I was a fan until this.

------------

From the Author to the Some of the Negative Voices Here, September 6, 2004

Seldom do I really answer those who criticize my work. In fact, the entire development of my career has been fueled by my ability to ignore denigrating and trivializing criticism as I realize my dreams and my goals. However there is something compelling about Amazon's willingness to publish just about anything, and the sheer outrageous stupidity of many things you've said here that actually touches my proletarian and Democratic soul. Also I use and enjoy Amazon and I do read the reviews of other people's books in many fields. In sum, I believe in what happens here. And so, I speak.

First off, let me say that this is addressed only to some of you, who have posted outrageously negative comments here, and not to all. You are interrogating this text from the wrong perspective. Indeed, you aren't even reading it. You are projecting your own limitations on it. And you are giving a whole new meaning to the words "wide readership." And you have strained my Dickensean principles to the max. I'm justifiably proud of being read by intellectual giants and waitresses in trailer parks,in fact, I love it, but who in the world are you?

Now to the book. Allow me to point out: nowhere in this text are you told that this is the last of the chronicles, nowhere are you promised curtain calls or a finale, nowhere are you told there will be a wrap-up of all the earlier material. The text tells you exactly what to expect. And it warns you specifically that if you did not enjoy Memnoch the Devil, you may not enjoy this book. This book is by and about a hero whom many of you have already rejected. And he tells you that you are likely to reject him again.

And this book is most certainly written -- every word of it -- by me. If and when I can't write a book on my own, you'll know about it. And no, I have no intention of allowing any editor ever to distort, cut, or otherwise mutilate sentences that I have edited and re-edited, and organized and polished myself. I fought a great battle to achieve a status where I did not have to put up with editors making demands on me, and I will never relinquish that status. For me, novel writing is a virtuoso performance. It is not a collaborative art.

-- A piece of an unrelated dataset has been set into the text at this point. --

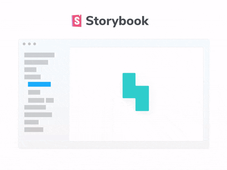Select the topmost widest gray sidebar bar
The width and height of the screenshot is (227, 170).
click(x=39, y=55)
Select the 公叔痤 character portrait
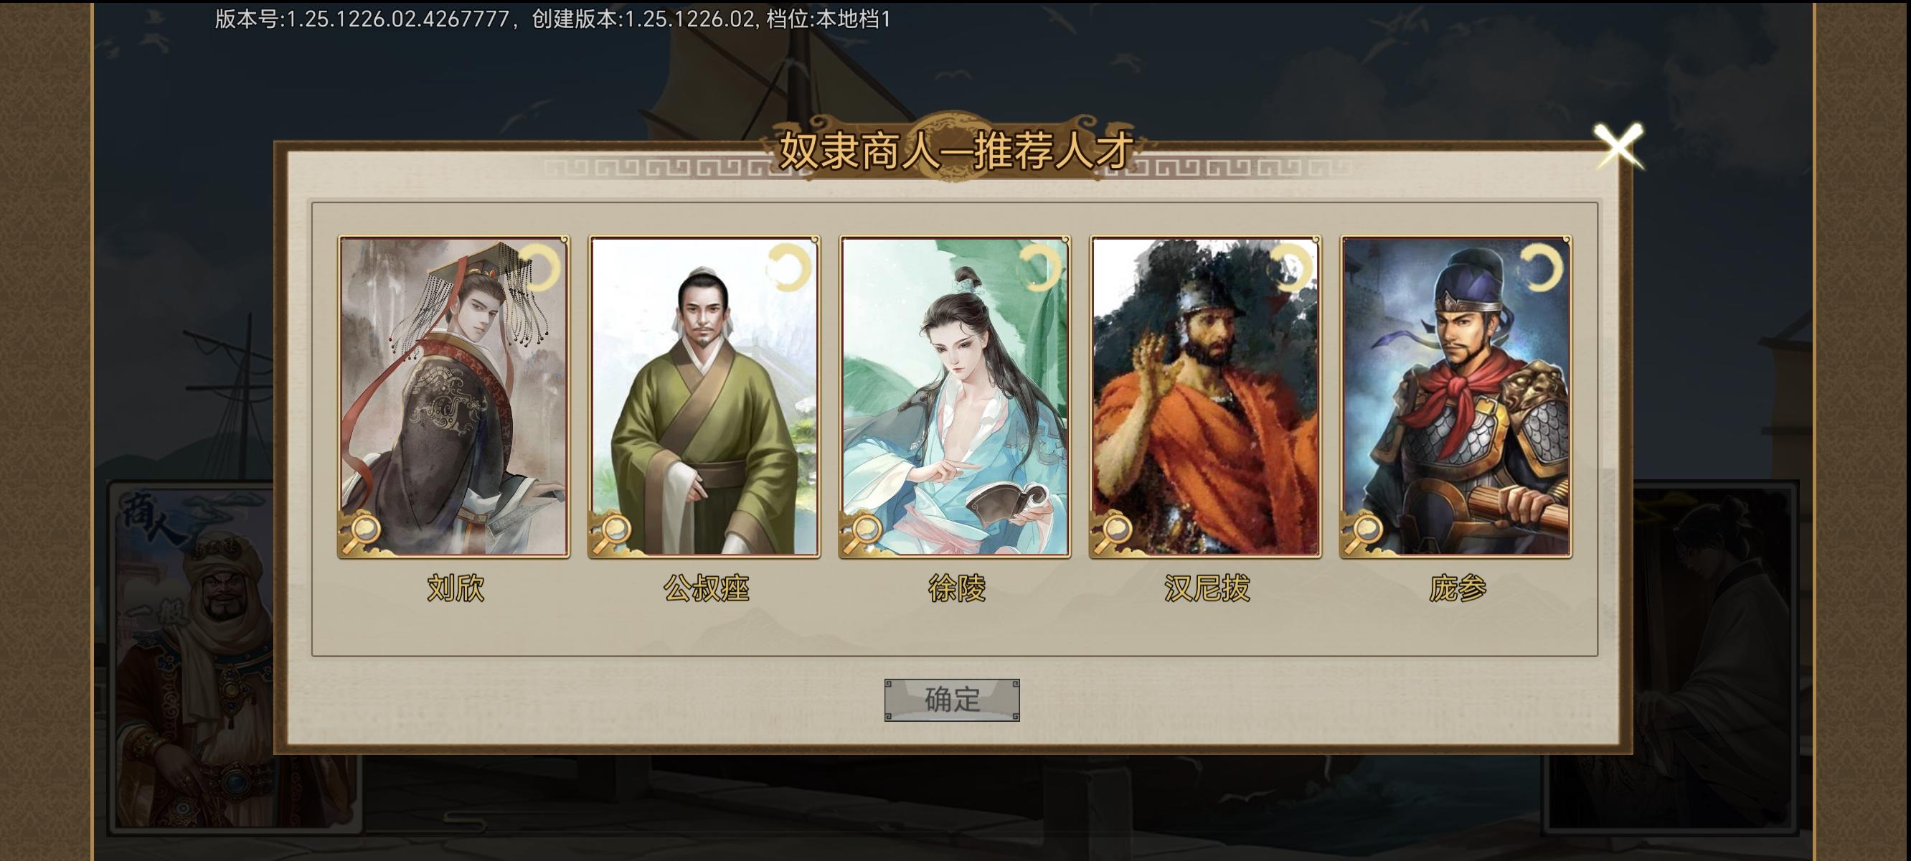 (x=705, y=396)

Back to the novel itself: the character who tells the tale is my Lestat. I was with him more closely than I have ever been in this novel; his voice was as powerful for me as I've ever heard it. I experienced break through after break through as I walked with him, moved with him, saw through his eyes. What I ask of Lestat, Lestat unfailingly gives. For me, three hunting scenes, two which take place in hotels -- the lone woman waiting for the hit man, the slaughter at the pimp's party -- and the late night foray into the slums --stand with any similar scenes in all of the chronicles. They can be read aloud without a single hitch. Every word is in perfect place. The short chapter in which Lestat describes his love for Rowan Mayfair was for me a totally realized poem. There are other such scenes in this book.

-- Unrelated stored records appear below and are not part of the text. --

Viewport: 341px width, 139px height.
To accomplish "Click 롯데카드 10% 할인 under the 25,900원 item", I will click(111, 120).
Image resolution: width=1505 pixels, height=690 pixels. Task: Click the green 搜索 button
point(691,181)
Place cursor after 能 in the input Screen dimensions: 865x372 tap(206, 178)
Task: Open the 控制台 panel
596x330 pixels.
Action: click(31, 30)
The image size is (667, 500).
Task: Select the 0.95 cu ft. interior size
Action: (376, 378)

You don't get all this? Fine. But I experienced an intimacy with the character in those scenes that shattered all prior restraints, and when one is writing one does have to continuously and courageously fight a destructive tendency to inhibition and restraint. Getting really close to the subject matter is the achievement of only great art. Now, if it doesn't appeal to you, fine. You don't enjoy it? Read somebody else. But your stupid arrogant assumptions about me and what I am doing are slander. And you have used this site as if it were a public urinal to publish falsehood and lies. I'll never challenge your democratic freedom to do so, and yes, I'm answering you, but for what it's worth, be assured of the utter contempt I feel for you, especially those of you who post anonymously (and perhaps repeatedly?) and how glad I am that this book is the last one in a series that has invited your hateful and ugly responses.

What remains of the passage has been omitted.